• _Task details_: How many lines in the entries below include the word "agent"? Respond with the number only.

• _Saved data entries_:
━━━━

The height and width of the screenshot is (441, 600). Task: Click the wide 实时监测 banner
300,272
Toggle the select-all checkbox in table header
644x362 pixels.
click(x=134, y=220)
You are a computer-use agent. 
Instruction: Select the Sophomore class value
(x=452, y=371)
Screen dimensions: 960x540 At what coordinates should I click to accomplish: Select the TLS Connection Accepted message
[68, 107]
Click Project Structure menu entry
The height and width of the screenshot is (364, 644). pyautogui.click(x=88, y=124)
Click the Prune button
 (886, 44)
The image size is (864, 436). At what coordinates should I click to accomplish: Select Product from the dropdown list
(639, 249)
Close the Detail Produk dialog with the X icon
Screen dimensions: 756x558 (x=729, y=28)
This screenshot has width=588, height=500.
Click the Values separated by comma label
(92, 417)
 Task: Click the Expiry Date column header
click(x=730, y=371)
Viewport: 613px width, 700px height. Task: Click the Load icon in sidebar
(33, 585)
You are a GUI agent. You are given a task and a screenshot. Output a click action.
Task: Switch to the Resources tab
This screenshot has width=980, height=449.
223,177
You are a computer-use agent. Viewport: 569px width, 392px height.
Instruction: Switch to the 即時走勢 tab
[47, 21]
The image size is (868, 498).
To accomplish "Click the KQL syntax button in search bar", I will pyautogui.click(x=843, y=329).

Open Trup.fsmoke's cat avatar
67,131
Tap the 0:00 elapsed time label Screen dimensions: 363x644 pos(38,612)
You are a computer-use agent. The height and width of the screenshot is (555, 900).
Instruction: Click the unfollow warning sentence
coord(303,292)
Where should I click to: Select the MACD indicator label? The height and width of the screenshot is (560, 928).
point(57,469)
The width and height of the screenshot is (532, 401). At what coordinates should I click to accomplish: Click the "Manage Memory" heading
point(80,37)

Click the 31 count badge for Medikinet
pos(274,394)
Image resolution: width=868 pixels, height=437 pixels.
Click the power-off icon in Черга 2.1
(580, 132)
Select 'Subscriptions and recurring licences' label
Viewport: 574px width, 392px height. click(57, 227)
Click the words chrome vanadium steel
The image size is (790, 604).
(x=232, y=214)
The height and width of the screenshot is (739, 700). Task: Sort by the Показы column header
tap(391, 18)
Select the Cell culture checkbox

━━━━

• _Response to this exercise_: 4